(Work to be completed):
Put every line of the records into a JSON list of strings, one string per line, with blank lines omitted.

[Item position entries]
— BEGIN —
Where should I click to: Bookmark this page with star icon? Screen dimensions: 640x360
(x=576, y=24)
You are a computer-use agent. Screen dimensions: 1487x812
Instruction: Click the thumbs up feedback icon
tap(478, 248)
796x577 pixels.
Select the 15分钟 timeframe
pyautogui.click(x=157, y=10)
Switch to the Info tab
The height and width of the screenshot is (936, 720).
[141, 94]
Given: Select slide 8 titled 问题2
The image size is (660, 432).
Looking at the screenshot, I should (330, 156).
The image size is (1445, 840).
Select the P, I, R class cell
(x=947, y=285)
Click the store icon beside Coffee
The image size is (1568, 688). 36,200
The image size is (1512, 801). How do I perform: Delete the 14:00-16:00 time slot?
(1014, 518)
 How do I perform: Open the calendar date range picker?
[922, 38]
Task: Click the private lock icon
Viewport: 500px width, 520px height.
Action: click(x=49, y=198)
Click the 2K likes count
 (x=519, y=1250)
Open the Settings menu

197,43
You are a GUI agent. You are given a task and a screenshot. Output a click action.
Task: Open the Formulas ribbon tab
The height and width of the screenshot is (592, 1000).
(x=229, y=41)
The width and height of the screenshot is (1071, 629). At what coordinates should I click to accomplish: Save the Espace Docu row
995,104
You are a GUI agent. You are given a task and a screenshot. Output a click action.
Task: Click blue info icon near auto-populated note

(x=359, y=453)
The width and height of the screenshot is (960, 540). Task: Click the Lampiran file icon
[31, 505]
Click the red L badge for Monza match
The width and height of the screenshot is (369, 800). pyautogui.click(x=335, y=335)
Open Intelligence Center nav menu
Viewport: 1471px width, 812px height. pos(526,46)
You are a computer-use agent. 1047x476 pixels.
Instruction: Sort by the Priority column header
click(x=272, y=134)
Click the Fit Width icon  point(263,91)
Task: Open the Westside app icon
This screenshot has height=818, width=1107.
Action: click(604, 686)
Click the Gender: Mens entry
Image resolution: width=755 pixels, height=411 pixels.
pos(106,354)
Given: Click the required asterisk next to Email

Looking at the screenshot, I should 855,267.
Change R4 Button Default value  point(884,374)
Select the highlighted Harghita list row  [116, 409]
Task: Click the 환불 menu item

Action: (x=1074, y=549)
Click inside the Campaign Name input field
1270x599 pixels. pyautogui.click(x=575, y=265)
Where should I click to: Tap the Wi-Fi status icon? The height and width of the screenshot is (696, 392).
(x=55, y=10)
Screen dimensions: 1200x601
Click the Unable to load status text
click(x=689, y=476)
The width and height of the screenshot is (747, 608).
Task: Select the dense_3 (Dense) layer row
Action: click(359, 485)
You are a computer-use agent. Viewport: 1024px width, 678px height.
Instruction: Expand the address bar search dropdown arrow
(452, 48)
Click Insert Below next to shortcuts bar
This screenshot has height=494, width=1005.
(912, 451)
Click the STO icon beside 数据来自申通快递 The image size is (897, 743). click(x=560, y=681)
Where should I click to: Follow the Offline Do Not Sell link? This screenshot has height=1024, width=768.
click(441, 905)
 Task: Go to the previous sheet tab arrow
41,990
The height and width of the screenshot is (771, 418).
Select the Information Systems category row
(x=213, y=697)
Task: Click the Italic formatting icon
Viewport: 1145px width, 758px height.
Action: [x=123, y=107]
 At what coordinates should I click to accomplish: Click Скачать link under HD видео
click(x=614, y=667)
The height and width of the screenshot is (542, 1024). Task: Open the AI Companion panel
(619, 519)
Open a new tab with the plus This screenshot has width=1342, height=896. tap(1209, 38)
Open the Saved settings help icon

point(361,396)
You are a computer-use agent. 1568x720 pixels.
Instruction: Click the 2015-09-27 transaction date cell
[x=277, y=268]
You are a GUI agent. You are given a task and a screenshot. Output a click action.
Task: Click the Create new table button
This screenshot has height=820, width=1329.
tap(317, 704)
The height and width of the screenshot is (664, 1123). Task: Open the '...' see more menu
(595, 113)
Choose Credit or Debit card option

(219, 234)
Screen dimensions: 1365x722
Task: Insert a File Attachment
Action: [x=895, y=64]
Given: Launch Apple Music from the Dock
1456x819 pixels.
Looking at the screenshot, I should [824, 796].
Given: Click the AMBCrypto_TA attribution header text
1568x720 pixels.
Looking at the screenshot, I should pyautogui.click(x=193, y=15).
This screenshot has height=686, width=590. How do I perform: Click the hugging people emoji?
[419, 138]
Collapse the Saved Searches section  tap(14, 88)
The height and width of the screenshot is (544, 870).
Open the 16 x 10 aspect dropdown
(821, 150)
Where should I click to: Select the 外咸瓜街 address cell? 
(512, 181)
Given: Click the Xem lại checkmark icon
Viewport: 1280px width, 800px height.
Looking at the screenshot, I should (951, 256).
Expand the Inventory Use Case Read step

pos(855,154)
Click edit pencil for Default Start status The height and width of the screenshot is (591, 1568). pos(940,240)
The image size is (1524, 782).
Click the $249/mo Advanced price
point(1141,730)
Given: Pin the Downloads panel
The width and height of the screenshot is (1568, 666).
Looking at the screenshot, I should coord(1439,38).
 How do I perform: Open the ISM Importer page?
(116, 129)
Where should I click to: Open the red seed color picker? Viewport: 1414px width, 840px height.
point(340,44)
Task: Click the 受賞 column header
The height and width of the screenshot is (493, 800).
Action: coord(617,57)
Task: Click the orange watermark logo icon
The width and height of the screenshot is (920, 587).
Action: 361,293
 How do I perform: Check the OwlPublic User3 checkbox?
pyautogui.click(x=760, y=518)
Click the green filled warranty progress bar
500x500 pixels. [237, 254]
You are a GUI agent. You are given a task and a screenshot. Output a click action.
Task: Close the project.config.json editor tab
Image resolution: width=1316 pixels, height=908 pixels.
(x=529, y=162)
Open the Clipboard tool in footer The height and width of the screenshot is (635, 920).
— END —
(Full response):
[
  "Where should I click to: Bookmark this page with star icon? Screen dimensions: 640x360",
  "(x=576, y=24)",
  "You are a computer-use agent. Screen dimensions: 1487x812",
  "Instruction: Click the thumbs up feedback icon",
  "tap(478, 248)",
  "796x577 pixels.",
  "Select the 15分钟 timeframe",
  "pyautogui.click(x=157, y=10)",
  "Switch to the Info tab",
  "The height and width of the screenshot is (936, 720).",
  "[141, 94]",
  "Given: Select slide 8 titled 问题2",
  "The image size is (660, 432).",
  "Looking at the screenshot, I should (330, 156).",
  "The image size is (1445, 840).",
  "Select the P, I, R class cell",
  "(x=947, y=285)",
  "Click the store icon beside Coffee",
  "The image size is (1568, 688). 36,200",
  "The image size is (1512, 801). How do I perform: Delete the 14:00-16:00 time slot?",
  "(1014, 518)",
  " How do I perform: Open the calendar date range picker?",
  "[922, 38]",
  "Task: Click the private lock icon",
  "Viewport: 500px width, 520px height.",
  "Action: click(x=49, y=198)",
  "Click the 2K likes count",
  " (x=519, y=1250)",
  "Open the Settings menu",
  "197,43",
  "You are a GUI agent. You are given a task and a screenshot. Output a click action.",
  "Task: Open the Formulas ribbon tab",
  "The height and width of the screenshot is (592, 1000).",
  "(x=229, y=41)",
  "The width and height of the screenshot is (1071, 629). At what coordinates should I click to accomplish: Save the Espace Docu row",
  "995,104",
  "You are a GUI agent. You are given a task and a screenshot. Output a click action.",
  "Task: Click blue info icon near auto-populated note",
  "(x=359, y=453)",
  "The width and height of the screenshot is (960, 540). Task: Click the Lampiran file icon",
  "[31, 505]",
  "Click the red L badge for Monza match",
  "The width and height of the screenshot is (369, 800). pyautogui.click(x=335, y=335)",
  "Open Intelligence Center nav menu",
  "Viewport: 1471px width, 812px height. pos(526,46)",
  "You are a computer-use agent. 1047x476 pixels.",
  "Instruction: Sort by the Priority column header",
  "click(x=272, y=134)",
  "Click the Fit Width icon  point(263,91)",
  "Task: Open the Westside app icon",
  "This screenshot has height=818, width=1107.",
  "Action: click(604, 686)",
  "Click the Gender: Mens entry",
  "Image resolution: width=755 pixels, height=411 pixels.",
  "pos(106,354)",
  "Given: Click the required asterisk next to Email",
  "Looking at the screenshot, I should 855,267.",
  "Change R4 Button Default value  point(884,374)",
  "Select the highlighted Harghita list row  [116, 409]",
  "Task: Click the 환불 menu item",
  "Action: (x=1074, y=549)",
  "Click inside the Campaign Name input field",
  "1270x599 pixels. pyautogui.click(x=575, y=265)",
  "Where should I click to: Tap the Wi-Fi status icon? The height and width of the screenshot is (696, 392).",
  "(x=55, y=10)",
  "Screen dimensions: 1200x601",
  "Click the Unable to load status text",
  "click(x=689, y=476)",
  "The width and height of the screenshot is (747, 608).",
  "Task: Select the dense_3 (Dense) layer row",
  "Action: click(359, 485)",
  "You are a computer-use agent. Viewport: 1024px width, 678px height.",
  "Instruction: Expand the address bar search dropdown arrow",
  "(452, 48)",
  "Click Insert Below next to shortcuts bar",
  "This screenshot has height=494, width=1005.",
  "(912, 451)",
  "Click the STO icon beside 数据来自申通快递 The image size is (897, 743). click(x=560, y=681)",
  "Where should I click to: Follow the Offline Do Not Sell link? This screenshot has height=1024, width=768.",
  "click(441, 905)",
  " Task: Go to the previous sheet tab arrow",
  "41,990",
  "The height and width of the screenshot is (771, 418).",
  "Select the Information Systems category row",
  "(x=213, y=697)",
  "Task: Click the Italic formatting icon",
  "Viewport: 1145px width, 758px height.",
  "Action: [x=123, y=107]",
  " At what coordinates should I click to accomplish: Click Скачать link under HD видео",
  "click(x=614, y=667)",
  "The height and width of the screenshot is (542, 1024). Task: Open the AI Companion panel",
  "(619, 519)",
  "Open a new tab with the plus This screenshot has width=1342, height=896. tap(1209, 38)",
  "Open the Saved settings help icon",
  "point(361,396)",
  "You are a computer-use agent. 1568x720 pixels.",
  "Instruction: Click the 2015-09-27 transaction date cell",
  "[x=277, y=268]",
  "You are a GUI agent. You are given a task and a screenshot. Output a click action.",
  "Task: Click the Create new table button",
  "This screenshot has height=820, width=1329.",
  "tap(317, 704)",
  "The height and width of the screenshot is (664, 1123). Task: Open the '...' see more menu",
  "(595, 113)",
  "Choose Credit or Debit card option",
  "(219, 234)",
  "Screen dimensions: 1365x722",
  "Task: Insert a File Attachment",
  "Action: [x=895, y=64]",
  "Given: Launch Apple Music from the Dock",
  "1456x819 pixels.",
  "Looking at the screenshot, I should [824, 796].",
  "Given: Click the AMBCrypto_TA attribution header text",
  "1568x720 pixels.",
  "Looking at the screenshot, I should pyautogui.click(x=193, y=15).",
  "This screenshot has height=686, width=590. How do I perform: Click the hugging people emoji?",
  "[419, 138]",
  "Collapse the Saved Searches section  tap(14, 88)",
  "The height and width of the screenshot is (544, 870).",
  "Open the 16 x 10 aspect dropdown",
  "(821, 150)",
  "Where should I click to: Select the 外咸瓜街 address cell? ",
  "(512, 181)",
  "Given: Click the Xem lại checkmark icon",
  "Viewport: 1280px width, 800px height.",
  "Looking at the screenshot, I should (951, 256).",
  "Expand the Inventory Use Case Read step",
  "pos(855,154)",
  "Click edit pencil for Default Start status The height and width of the screenshot is (591, 1568). pos(940,240)",
  "The image size is (1524, 782).",
  "Click the $249/mo Advanced price",
  "point(1141,730)",
  "Given: Pin the Downloads panel",
  "The width and height of the screenshot is (1568, 666).",
  "Looking at the screenshot, I should coord(1439,38).",
  " How do I perform: Open the ISM Importer page?",
  "(116, 129)",
  "Where should I click to: Open the red seed color picker? Viewport: 1414px width, 840px height.",
  "point(340,44)",
  "Task: Click the 受賞 column header",
  "The height and width of the screenshot is (493, 800).",
  "Action: coord(617,57)",
  "Task: Click the orange watermark logo icon",
  "The width and height of the screenshot is (920, 587).",
  "Action: 361,293",
  " How do I perform: Check the OwlPublic User3 checkbox?",
  "pyautogui.click(x=760, y=518)",
  "Click the green filled warranty progress bar",
  "500x500 pixels. [237, 254]",
  "You are a GUI agent. You are given a task and a screenshot. Output a click action.",
  "Task: Close the project.config.json editor tab",
  "Image resolution: width=1316 pixels, height=908 pixels.",
  "(x=529, y=162)",
  "Open the Clipboard tool in footer The height and width of the screenshot is (635, 920)."
]